Given text —
• • •
To Laura from Alabama:

Look at the Alabama map again. The light blue patch just North of center is Birmingham. Directly to the West is Tuscaloosa county, which is solidly red.

A more detailed look at Tuscaloosa county (see link below) shows that your idea was good - U of A shows up as a small blue spot surrounded by a sea of red.

Where it goes off the rails is that our Alabama politicians also realized this trend long ago, and took measures to dilute its influence through creative drawing of voting districts (otherwise known as gerrymandering).

Detailed 2012 election map here:

Sixth Alabama congressional district:

Seventh alabama congressional district:

Nov. 14 2012 10:51 AM

For those who have not forgotten the "Fact of the Matter" this again gets at the heart of the issue of Yellow Rain, and what was wrong with the podcast from a third party perspective.

Radiolab has so much to answer for.

Nov. 13 2012 07:37 PM
Marghe from Canada

Interesting article!! Looking to see if it a true trend. It is amazing how you found a different prospective to understand our world!
• • •
Work instructions —
(a) Within the records, take the part that opens with the line containing "You are a computer-use agent. The" and closes with the line containing "point(633,321)", and give it again with "email field" substituted for "phone field", leaving everything else unchanged.
(b) Proceed with the reader comments about the Alabama election map from where they stop.

Data section —
• • •
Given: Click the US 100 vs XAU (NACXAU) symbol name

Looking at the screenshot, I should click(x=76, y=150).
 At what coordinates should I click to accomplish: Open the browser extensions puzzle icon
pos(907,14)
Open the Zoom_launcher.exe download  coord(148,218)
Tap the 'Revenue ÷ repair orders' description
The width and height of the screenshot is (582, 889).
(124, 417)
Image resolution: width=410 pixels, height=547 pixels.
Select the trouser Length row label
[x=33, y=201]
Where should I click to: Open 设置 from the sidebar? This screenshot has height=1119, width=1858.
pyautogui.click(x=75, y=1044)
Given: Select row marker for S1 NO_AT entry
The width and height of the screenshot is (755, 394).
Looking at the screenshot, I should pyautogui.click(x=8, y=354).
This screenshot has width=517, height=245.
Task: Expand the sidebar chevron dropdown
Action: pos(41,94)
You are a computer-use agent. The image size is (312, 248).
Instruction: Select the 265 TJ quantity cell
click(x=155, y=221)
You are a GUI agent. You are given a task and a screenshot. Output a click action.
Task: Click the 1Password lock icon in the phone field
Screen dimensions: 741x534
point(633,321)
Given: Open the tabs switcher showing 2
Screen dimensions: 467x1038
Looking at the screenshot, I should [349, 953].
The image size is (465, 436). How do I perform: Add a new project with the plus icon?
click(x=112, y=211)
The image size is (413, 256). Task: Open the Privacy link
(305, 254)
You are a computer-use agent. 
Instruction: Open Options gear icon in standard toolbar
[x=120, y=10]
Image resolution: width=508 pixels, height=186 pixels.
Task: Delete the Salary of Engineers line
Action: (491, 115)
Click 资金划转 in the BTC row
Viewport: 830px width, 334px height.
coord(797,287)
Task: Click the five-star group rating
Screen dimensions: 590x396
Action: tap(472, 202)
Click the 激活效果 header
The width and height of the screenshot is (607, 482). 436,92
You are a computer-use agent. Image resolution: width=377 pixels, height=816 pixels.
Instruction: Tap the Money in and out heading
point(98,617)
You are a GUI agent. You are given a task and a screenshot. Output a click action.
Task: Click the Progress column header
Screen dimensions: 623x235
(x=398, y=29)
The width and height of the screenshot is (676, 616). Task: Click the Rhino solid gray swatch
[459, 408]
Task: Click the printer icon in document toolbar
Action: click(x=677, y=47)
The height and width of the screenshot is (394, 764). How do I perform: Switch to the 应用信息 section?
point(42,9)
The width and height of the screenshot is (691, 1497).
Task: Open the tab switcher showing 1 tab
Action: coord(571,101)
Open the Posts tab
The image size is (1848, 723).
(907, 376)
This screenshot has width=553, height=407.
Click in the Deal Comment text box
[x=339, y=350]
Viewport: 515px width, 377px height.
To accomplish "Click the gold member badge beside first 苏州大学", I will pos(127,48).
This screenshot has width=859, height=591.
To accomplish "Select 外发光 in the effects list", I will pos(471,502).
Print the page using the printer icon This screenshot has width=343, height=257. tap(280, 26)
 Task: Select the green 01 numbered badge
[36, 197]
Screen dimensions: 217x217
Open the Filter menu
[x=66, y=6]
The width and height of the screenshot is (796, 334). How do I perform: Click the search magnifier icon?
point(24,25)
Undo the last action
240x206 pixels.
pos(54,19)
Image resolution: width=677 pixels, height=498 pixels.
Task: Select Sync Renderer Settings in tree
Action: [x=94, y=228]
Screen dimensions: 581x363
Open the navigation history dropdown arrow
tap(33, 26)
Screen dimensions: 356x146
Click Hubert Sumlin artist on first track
• • •
Task-by-task results —
(a)
You are a computer-use agent. The image size is (312, 248).
Instruction: Select the 265 TJ quantity cell
click(x=155, y=221)
You are a GUI agent. You are given a task and a screenshot. Output a click action.
Task: Click the 1Password lock icon in the email field
Screen dimensions: 741x534
point(633,321)

(b)
PS:There were never invaders from Africa... the British brought them there, then, after selling to the world "civilization", realized that it was wrong...try to change. Everybody is an invader in North America except the natives, who were massacred.

Nov. 06 2012 12:41 AM
Laura from Alabama

Fun little exercise in myth-making. THESE ARE COLLEGE TOWNS AND CITIES. University of Alabama. University of Georgia. University of South Carolina. Young people and academics typically vote Democrat. As do people that live in urban centers.

Oct. 30 2012 02:33 PM
Art from Seattle

Here are a couple of different ways of looking at this article:

1. Line of old black soil leaves line of old black families.

2. Ancient coastline taints water, causes voter dementia.

3. Invaders from Africa populate richest farm land in the South.

4. Democrats in South collect at the bottom of the hill, unable to climb to new heights.

5. Democrats wash up on ancient coastline.

6. Ancient plankton votes democratic.

Oct. 24 2012 06:47 PM

Just found this: Kao Kalia Yang's (interpreter for the Yellow Rain piece) first response to "Yellow Rain"

Oct. 23 2012 11:27 AM
Haven from CT, USA

Tisk, tisk Mr. Krulwich, remember your science!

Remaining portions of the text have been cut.